Sustainability, Clean Energy, Recycling & ESG

Shortages: Ammonia, Affordable Ethanol, & Renewable Power In The Right Places

May 12, 2022 2:01:48 PM / by Graham Copley

There is the potential for the ammonia thirst (please don’t drink it) to surpass opportunities to build cost-effective capacity for the medium term. Consequently, the shortages we see today could extend and become more severe. Co-firing coal-based power facilities in Asia is one of the more obvious ways to start decarbonizing a predominantly coal-based power region. The experiments in Japan, if successful, will drive a step-change in demand for blue or green ammonia, and this should drive much more new capacity than we have seen announced to date. The power-based demand comes on top of expected growth in fertilizer-driven demand and a possible rise as a shipping fuel. The issue for investors is that green ammonia at scale is economically challenging, especially with the recent shortfalls in renewable power generating plans and what now looks like rising power costs for a while. Blue ammonia is much easier to think about at scale, but we are still hamstrung by expensive carbon capture costs and a lack of incentives – either in terms of tax breaks or taxes or in terms of a customer willing to pay more, to get most ideas and plans past the “wouldn’t it be nice” phase. In the meantime, as indicated above, installed ammonia capacity is making abnormal returns.

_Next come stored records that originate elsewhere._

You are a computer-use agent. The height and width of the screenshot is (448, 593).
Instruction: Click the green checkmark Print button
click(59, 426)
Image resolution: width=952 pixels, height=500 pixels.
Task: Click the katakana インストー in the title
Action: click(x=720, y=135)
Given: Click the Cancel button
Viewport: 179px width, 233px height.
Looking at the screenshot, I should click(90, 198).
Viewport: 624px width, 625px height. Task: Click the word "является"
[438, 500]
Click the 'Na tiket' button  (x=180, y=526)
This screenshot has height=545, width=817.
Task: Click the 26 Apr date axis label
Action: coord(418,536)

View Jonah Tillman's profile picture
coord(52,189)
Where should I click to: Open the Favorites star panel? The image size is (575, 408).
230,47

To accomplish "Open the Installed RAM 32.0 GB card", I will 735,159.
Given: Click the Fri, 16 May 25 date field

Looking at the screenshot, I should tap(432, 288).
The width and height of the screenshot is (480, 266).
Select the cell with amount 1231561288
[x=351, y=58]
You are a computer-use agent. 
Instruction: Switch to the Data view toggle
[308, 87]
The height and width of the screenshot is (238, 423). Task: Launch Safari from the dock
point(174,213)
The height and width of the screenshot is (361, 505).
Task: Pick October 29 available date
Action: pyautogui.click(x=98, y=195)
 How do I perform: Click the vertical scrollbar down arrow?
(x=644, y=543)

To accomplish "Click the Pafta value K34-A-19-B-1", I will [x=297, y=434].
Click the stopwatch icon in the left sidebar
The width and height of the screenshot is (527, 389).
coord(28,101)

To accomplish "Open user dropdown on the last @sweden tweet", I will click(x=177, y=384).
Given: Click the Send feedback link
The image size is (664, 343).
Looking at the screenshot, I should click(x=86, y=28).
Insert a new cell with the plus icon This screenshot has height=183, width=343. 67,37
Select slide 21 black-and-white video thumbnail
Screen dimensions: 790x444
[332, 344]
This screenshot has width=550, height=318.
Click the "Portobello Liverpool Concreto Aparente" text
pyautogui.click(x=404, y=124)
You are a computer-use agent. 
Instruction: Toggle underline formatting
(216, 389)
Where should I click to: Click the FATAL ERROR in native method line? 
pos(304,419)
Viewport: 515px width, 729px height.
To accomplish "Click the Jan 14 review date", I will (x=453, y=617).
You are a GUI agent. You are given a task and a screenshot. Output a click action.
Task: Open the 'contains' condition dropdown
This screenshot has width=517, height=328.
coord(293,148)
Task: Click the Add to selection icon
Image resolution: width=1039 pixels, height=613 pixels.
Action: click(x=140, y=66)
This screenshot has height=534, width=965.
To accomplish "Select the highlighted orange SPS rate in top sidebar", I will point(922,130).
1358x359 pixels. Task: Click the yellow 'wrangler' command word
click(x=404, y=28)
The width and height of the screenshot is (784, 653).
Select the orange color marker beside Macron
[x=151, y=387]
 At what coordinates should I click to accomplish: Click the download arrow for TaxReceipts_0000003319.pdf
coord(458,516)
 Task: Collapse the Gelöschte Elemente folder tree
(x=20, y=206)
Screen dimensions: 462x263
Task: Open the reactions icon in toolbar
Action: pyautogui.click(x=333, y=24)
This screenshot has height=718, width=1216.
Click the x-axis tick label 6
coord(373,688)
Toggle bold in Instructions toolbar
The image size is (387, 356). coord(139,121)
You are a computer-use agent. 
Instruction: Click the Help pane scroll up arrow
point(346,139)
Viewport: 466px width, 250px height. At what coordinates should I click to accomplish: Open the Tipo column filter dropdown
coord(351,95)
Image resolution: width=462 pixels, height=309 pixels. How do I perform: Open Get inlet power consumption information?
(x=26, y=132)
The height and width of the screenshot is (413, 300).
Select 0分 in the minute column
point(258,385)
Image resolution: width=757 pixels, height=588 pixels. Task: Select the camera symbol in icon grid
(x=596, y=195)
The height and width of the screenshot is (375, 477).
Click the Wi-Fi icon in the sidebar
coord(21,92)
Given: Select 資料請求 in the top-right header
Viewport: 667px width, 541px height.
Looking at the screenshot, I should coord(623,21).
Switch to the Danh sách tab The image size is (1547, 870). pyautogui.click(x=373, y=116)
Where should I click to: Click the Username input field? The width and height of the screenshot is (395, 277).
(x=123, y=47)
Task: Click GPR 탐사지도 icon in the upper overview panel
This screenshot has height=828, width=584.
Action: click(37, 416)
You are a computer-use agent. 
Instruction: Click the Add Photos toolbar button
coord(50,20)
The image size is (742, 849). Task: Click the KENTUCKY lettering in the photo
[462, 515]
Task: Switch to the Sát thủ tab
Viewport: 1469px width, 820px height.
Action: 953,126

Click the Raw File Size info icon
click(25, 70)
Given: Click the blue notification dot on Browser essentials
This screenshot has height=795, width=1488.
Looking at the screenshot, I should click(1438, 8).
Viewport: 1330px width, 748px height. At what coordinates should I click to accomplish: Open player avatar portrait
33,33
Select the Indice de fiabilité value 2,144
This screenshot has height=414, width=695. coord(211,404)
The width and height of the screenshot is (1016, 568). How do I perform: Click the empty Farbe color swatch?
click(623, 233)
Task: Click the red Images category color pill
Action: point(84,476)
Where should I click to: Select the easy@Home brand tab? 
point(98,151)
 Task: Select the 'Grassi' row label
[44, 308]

Exhibit 8-May-12-2022-05-19-03-56-PM

Source: OCI – 1Q22 Earnings Result Presentation, May 2022

The Braskem green polyethylene ambitions are commendable, but getting enough attractively-priced ethanol may be the challenge. The economics of ethanol production is more attractive in Brazil, but the challenge of moving that ethanol offshore to them make ethylene and polyethylene are that you are effectively shipping a heavy water molecule, only to discard it once you get to the ethylene and polyethylene unit. Making all of the new polymers in Brazil and shipping to other markets may make more sense, especially as there would be economies of scale benefits to having all in one place. This would, however, require a lot of sugar.

Exhibit 9-May-12-2022-05-19-03-36-PM

Source: Braskem – 1Q22 Results, May 2022

The FERC comment on a lack of planning is perhaps justified but also a little unfair. The US has built a lot of solar capacity where the sun shines and where land is cheap, and this is generally not where people live in large numbers or around industrial hubs. For years the renewable power industries have relied on subsidies to make an expensive process competitive and have not had the luxury of building where land values are high or where weather patterns would limit utilization. The installations are where they are because these were the places that stood the highest chance of making a return. The opportunity with some of these locations may be to move industrial consumption closer and we may see some US manufacturing capacity in the US close in favor of capacity closer to abundant renewable power. These dislocated locations may also prove to be compelling locations for some reshoring opportunities.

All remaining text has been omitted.